── Provided records

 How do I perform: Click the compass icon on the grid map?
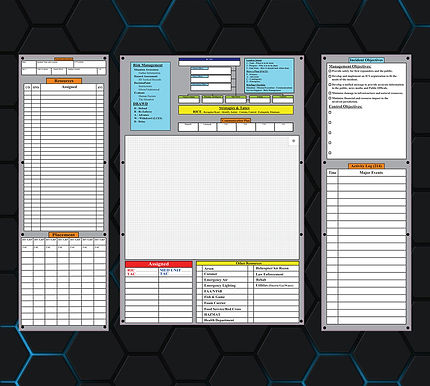point(293,141)
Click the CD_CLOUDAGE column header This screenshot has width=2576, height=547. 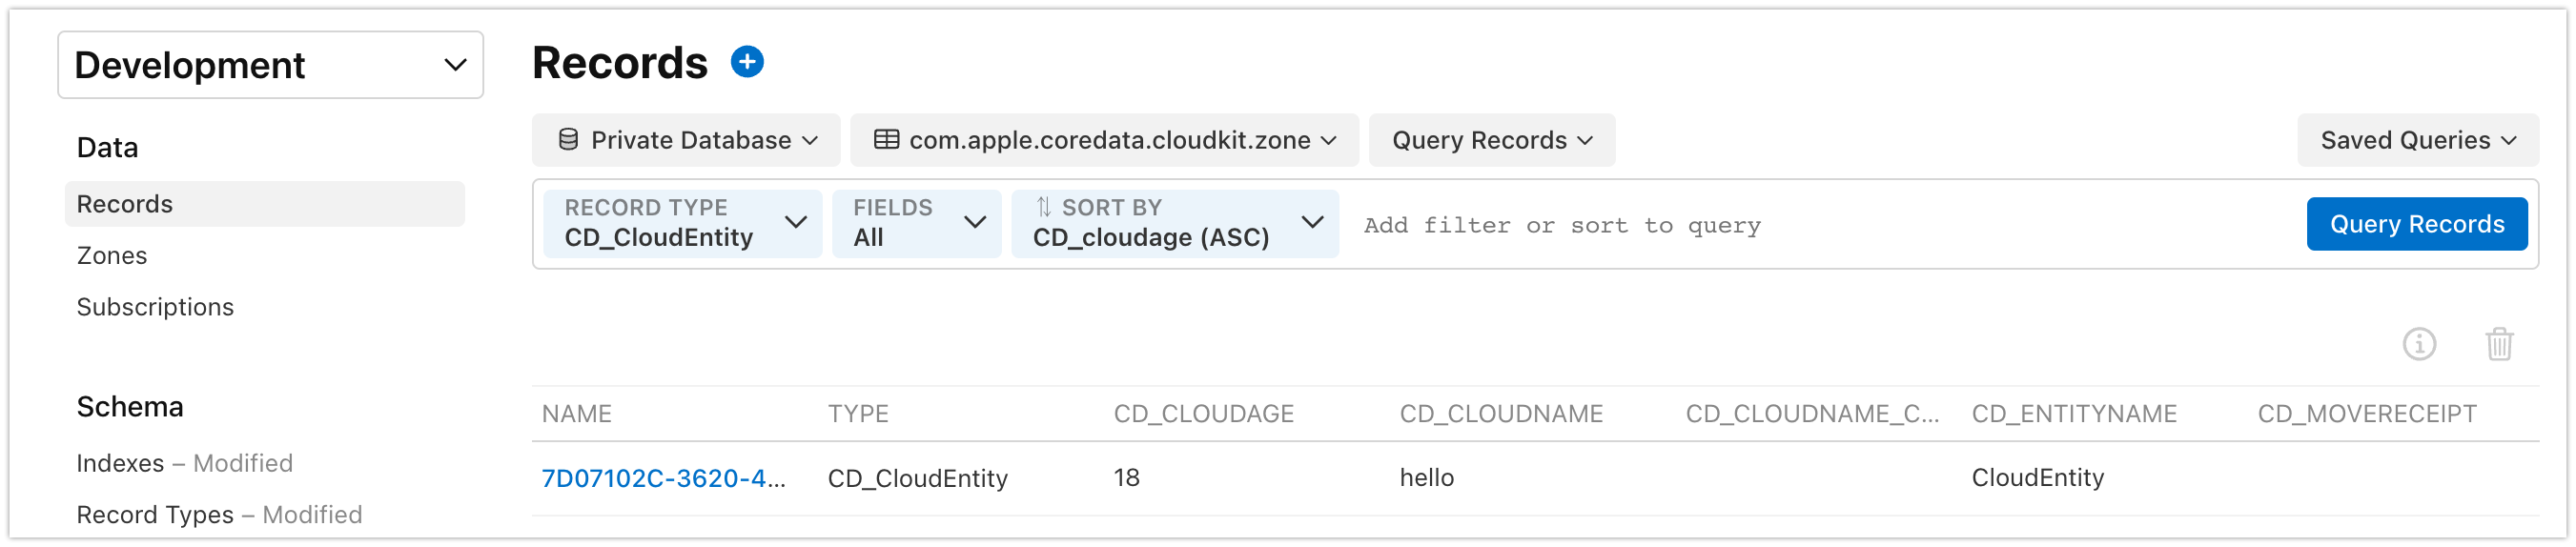tap(1203, 414)
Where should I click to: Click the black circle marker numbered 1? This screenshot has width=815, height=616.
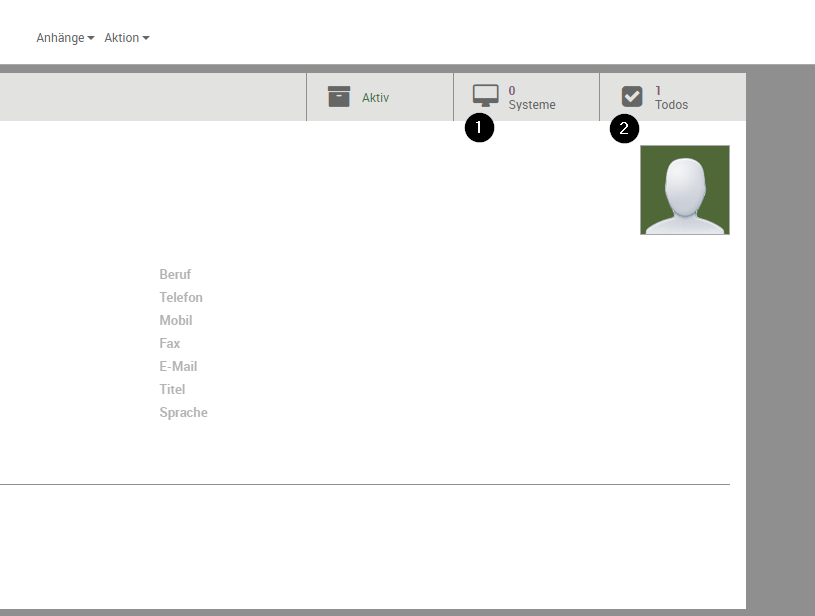point(480,128)
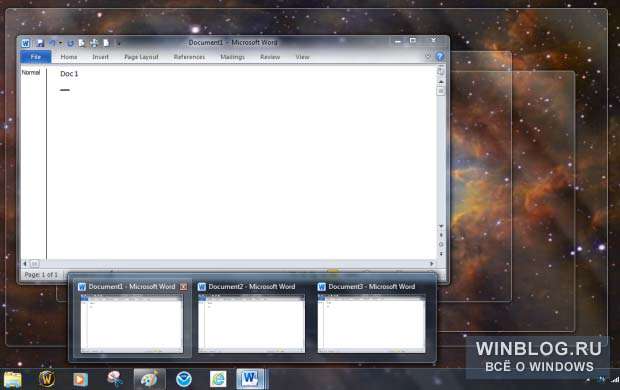Click the Undo arrow icon

53,43
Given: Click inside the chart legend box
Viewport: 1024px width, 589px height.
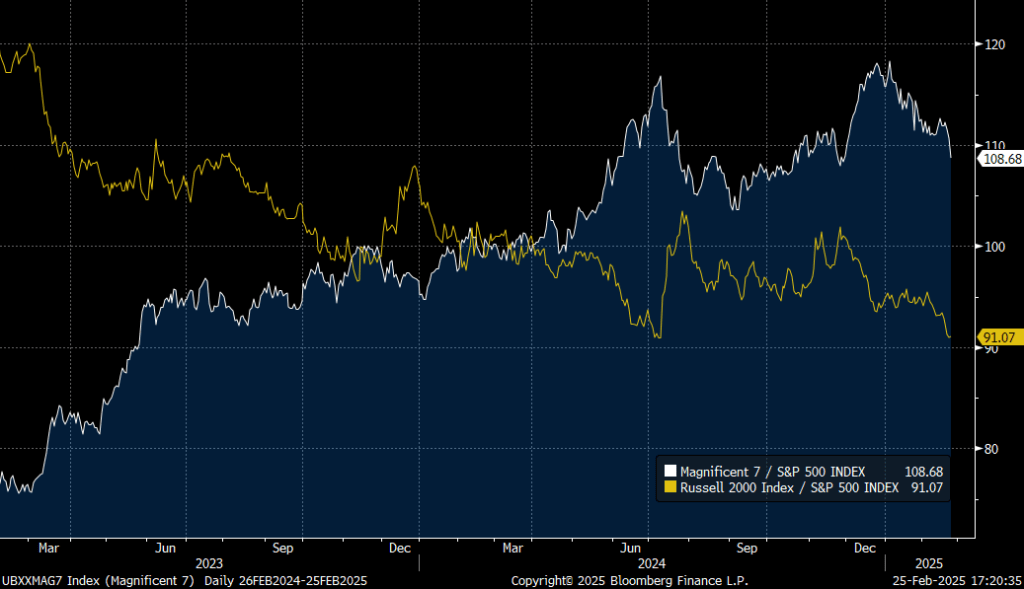Looking at the screenshot, I should point(805,479).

────

**Task directions:**
Only the lines from the line with "Where should I" to the bottom of the material above should be reproduced, exactly and without pictures.

**Answer below:**
Where should I click to: Click the black circle marker numbered 1? This screenshot has width=815, height=616.
point(480,128)
Click the Undo arrow icon

53,43
Given: Click inside the chart legend box
Viewport: 1024px width, 589px height.
Looking at the screenshot, I should point(805,479).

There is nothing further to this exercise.